Elijah seems stuck. He responds to God’s inquiry about what he is doing in the cave by saying, “I, only I, am left of all your prophets, and now my life is on the line.” But God does not pity him or use active listening or nondirective counseling. God simply directs Elijah to “go out and stand on the mountain before the Lord, for the Lord is about to pass by.”
Then comes the familiar part of this story: A huge wind comes and splits the mountain rocks. Then comes an earthquake, followed by a huge fire. Then sheer silence. It is in the silence that Elijah goes to the mouth of the cave. It was a silence different from the kind we seek by hiding. It was is a silence that beckons us to pay attention to God. Once outside, Elijah hears again, “Elijah, what are you doing here?” Again Elijah repeats his litany of woe. But this time God basically says, “Enough of feeling sorry for yourself. I have plans for you. You have work to do for me. Get on with it. And by the way, stop this nonsense about being the only one who is faithful to me. You have more allies than you think.” So Elijah gets up and does as he was told.
Will Campbell, in his book A Brother to a Dragonfly, tells of a season in his life when he was active in the civil rights struggle. It was 1939, a time when such activism created a solitary position for anyone in Mississippi, whether you were white or black. Such activists were recipients of hatred and threats of violence. Campbell was weary of it all and tempted to give it up. Then tragically his young nephew was killed by a car while riding his bicycle. Where is God in all this? There was a wake, then the funeral, then mourning by his family. Then Will became depressed. He felt listless, like not doing anything. One day, six weeks after the funeral, in the middle of the afternoon, he was in his bedroom, staring at the ceiling. His wife, Brenda, came into the bedroom and said, “Now get up! I mean it! Get up!” And he got up. Through Brenda, God drew him back to living.
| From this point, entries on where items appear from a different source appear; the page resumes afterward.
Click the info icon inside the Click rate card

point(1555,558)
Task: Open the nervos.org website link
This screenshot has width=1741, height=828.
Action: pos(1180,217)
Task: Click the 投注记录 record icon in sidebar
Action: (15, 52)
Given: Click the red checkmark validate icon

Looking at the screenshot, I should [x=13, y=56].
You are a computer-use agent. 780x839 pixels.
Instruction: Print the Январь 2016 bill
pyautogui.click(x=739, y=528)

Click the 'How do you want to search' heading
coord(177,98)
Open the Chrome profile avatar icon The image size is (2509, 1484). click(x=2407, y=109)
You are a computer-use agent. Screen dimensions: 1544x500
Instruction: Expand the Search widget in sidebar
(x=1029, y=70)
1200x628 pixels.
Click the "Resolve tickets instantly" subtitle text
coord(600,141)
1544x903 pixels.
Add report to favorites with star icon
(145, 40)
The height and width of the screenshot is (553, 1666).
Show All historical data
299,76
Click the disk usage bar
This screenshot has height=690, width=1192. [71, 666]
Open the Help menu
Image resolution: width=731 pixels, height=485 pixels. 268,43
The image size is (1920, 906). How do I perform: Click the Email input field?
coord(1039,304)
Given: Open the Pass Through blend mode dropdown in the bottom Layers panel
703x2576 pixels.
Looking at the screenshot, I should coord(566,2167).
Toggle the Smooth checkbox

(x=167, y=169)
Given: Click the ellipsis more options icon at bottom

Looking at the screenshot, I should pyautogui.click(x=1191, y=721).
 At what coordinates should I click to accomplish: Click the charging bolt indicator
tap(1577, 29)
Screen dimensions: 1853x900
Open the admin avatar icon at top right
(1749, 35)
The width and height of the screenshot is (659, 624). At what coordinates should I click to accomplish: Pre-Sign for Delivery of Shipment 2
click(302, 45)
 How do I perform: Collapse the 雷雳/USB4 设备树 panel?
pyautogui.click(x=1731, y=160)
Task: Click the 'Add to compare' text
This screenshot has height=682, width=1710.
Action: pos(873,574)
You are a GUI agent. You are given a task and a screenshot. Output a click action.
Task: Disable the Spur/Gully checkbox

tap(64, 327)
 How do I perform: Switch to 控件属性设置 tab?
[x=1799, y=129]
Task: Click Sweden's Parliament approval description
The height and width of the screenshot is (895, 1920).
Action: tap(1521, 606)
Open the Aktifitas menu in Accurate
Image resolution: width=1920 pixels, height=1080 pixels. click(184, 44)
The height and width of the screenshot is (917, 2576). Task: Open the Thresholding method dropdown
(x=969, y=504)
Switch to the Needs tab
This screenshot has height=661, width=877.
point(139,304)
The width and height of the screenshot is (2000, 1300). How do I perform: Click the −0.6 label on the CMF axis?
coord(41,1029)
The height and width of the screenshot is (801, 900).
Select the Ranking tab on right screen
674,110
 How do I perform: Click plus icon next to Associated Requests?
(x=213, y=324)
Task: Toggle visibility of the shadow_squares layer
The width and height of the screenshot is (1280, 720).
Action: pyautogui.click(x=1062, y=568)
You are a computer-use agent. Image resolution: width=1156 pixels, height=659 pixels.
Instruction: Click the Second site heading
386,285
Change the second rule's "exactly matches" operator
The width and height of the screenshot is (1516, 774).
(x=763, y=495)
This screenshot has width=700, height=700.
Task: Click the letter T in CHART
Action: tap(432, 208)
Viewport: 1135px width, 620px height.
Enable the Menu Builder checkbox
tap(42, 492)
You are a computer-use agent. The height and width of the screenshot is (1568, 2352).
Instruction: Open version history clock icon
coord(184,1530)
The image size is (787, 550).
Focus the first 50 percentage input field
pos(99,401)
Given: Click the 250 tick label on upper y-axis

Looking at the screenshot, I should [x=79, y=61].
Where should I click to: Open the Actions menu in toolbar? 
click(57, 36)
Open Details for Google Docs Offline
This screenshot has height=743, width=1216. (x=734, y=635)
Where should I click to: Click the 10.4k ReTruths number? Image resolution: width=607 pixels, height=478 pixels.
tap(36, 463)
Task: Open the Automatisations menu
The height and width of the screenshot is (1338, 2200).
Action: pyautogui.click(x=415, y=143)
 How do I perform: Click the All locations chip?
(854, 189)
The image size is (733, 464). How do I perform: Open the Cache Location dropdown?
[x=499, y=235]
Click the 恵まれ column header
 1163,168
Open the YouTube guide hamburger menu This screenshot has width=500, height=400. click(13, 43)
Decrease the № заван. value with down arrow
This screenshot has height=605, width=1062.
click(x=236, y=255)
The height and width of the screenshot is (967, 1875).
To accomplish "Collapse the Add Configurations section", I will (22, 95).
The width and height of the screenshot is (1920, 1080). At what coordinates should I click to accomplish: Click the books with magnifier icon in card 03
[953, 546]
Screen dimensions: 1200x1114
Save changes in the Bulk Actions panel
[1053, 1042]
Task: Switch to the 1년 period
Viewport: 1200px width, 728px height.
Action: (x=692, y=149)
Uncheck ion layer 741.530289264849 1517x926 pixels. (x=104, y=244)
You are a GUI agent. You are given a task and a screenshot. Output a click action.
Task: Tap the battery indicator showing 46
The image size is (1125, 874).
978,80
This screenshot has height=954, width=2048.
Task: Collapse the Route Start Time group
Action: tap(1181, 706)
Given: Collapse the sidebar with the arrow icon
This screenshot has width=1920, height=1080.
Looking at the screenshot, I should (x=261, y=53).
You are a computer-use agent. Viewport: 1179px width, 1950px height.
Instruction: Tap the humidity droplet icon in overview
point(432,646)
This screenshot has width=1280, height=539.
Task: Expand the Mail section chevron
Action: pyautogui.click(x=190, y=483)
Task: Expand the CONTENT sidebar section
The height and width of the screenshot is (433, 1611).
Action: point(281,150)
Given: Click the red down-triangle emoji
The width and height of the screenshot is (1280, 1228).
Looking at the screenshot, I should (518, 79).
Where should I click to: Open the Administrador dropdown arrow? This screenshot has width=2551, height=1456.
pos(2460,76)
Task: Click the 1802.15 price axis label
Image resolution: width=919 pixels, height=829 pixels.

For Campbell it was that simple. It is not that simple for everyone, and I do not mean to diminish the struggle some have with chronic depression. But I do mean to underscore that God is continually guiding us to embrace life. God has hopes for us. God provides for us. Sometimes we need to go to bed; sometimes we need to get up and eat; sometimes we need to be drawn out of our cave; sometimes we need to get directions for a mission assignment and get on with it. Whatever it is, God gives us what we need for the journey.
I felt called to go into the ministry while I was in high school and told my pastor, Jim Cook. Later, while I was away in college, I periodically wondered if I’d really heard God correctly in that call. I received a letter from my pastor, which I kept for a long time in order to read and reread this sentence that he wrote: “You may have doubts about many things, but don’t ever doubt that the God who has called you will support that call, giving you all you need.” It wasn’t Jim’s confidence in me that strengthened me to continue on this path. It was his reminder that God can be counted upon to meet all our needs and that God has a purpose for our lives.
Whenever we pray the Lord’s Prayer, we say, “Give us this day our daily bread.” Jesus taught us to pray this way, not only making known to God our needs, but trusting that God will supply our needs each day, every day. Often God seems to meet us right where we are, show us only the next step (if that!), and give us only as much as we can handle at the moment. But always God calls us to embrace life fully. So let us relish our living, relying on God to sustain and embolden us for God’s work.